If anyone seriously thinks that this targeting wasn’t considered, planned and researched to within an inch of its life, they are mistaken. The promotion is YouTube advertised (52% of children spend over 8.3 hours a week on the channel), Twitch streamed (no data is available for under-13s as they are supposedly barred from the platform, but every study we do for this age group puts it up as a favourite) and widely promoted across various channels. Is anyone seriously going to argue that this isn’t going to connect children and chocolate in a meaningful way?
Will it work? Absolutely. Effectiveness? Yes. Heavier kids? Also a yes.
The need to be a healthier nation is not going to go away. It doesn’t matter who’s in No 10. Things that make kids overweight are for the regulator. So it doesn’t matter how much the industry throws at lobbyists to change the mercurial minds of ministers, it isn’t going to happen. Why do you think they gave us six weeks to respond? Because they can and because it makes it harder. The regulation is going to be tighter than a duck’s backside.
Rather than try to find a way around legislation – which agencies will be trying to do because they rightly need to sell their services – why not look to the left or right a little and increase our collective resolve to find solutions that work for all? Reformulation is working, launches of healthier alternatives are working and health education is working. We all have our part to play.
We’ve also learned from ‘Collaboration for Healthier Lives UK’ that it is possible to improve the diet and health of families in low-income areas by changing the layout and communications in-store and making healthier options less expensive.

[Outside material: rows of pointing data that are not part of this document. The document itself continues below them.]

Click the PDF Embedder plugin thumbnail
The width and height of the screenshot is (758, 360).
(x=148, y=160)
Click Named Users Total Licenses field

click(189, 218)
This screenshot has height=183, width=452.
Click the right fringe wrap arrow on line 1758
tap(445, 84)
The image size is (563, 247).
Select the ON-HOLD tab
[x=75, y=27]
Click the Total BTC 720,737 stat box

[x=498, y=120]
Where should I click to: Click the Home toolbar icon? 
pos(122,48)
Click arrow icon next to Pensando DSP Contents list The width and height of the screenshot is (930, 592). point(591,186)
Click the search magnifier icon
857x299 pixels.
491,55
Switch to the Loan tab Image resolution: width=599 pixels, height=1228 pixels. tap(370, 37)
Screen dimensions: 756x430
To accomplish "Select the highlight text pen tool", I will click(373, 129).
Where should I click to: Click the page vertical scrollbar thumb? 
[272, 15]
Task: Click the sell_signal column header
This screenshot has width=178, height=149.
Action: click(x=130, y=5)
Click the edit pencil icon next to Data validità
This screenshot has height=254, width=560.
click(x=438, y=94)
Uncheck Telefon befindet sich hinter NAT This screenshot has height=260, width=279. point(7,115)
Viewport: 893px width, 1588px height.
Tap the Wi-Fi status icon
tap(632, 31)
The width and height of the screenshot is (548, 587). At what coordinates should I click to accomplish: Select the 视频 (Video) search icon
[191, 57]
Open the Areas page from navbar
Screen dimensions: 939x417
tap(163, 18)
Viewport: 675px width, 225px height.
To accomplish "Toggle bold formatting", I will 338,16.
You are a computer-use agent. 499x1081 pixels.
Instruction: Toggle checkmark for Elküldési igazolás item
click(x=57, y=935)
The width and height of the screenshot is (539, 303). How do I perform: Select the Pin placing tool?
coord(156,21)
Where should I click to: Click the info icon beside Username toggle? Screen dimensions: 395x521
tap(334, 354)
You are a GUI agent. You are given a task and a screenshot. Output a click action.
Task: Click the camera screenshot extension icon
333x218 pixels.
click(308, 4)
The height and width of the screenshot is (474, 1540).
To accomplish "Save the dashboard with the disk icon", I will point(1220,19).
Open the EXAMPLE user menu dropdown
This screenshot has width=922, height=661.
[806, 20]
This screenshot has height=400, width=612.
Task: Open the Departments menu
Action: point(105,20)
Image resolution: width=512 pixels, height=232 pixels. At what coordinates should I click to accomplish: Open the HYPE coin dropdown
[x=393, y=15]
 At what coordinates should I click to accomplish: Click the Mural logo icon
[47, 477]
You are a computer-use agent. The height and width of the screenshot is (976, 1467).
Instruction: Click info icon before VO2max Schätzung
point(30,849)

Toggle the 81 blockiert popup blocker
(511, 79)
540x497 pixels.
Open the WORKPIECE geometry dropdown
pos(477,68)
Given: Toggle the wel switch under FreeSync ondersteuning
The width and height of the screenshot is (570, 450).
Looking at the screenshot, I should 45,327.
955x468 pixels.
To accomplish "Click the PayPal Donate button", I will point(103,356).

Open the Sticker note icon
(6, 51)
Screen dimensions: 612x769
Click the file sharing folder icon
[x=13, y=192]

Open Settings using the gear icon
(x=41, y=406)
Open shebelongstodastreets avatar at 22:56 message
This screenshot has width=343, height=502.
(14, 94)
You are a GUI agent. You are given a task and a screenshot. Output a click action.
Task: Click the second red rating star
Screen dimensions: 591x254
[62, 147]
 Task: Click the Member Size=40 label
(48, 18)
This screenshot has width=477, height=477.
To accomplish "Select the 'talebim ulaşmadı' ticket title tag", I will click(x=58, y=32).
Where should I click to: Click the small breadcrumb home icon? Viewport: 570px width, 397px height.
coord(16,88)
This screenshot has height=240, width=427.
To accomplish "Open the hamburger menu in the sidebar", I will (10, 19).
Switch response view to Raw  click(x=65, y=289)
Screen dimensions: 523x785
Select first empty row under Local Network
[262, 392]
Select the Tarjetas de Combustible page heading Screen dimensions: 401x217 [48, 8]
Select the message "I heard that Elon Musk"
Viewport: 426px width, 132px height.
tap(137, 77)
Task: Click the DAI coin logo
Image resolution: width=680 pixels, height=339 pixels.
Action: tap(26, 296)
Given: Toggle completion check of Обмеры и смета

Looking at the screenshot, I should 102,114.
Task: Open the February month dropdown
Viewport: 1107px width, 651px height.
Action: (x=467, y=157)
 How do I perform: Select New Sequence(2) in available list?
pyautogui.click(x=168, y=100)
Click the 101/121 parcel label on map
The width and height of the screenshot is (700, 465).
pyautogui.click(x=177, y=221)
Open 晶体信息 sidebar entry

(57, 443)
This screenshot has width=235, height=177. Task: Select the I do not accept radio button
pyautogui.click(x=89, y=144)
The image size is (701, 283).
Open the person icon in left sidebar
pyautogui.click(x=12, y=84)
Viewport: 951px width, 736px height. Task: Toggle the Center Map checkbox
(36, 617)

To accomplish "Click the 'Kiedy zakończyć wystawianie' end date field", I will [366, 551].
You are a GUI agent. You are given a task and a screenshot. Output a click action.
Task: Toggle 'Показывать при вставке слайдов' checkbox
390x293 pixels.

In year one of the pilot in Lambeth and Southwark, 13% more fruit & vegetables were sold and 22% less confectionery was sold. I know brands need to sell products, but maybe they could be different ones in the future.
The likes of Mars, Mondelez and PepsiCo are all partners of CHL and are therefore committed to impacting healthier lives in local communities –and yet many of the same suppliers are still working to ensure that children are exposed to HFSS advertising. I just don’t get it – with legislation coming, it’s futile.
The future of a healthy business, especially after the shocker of 2020, relies on healthy consumers and brands.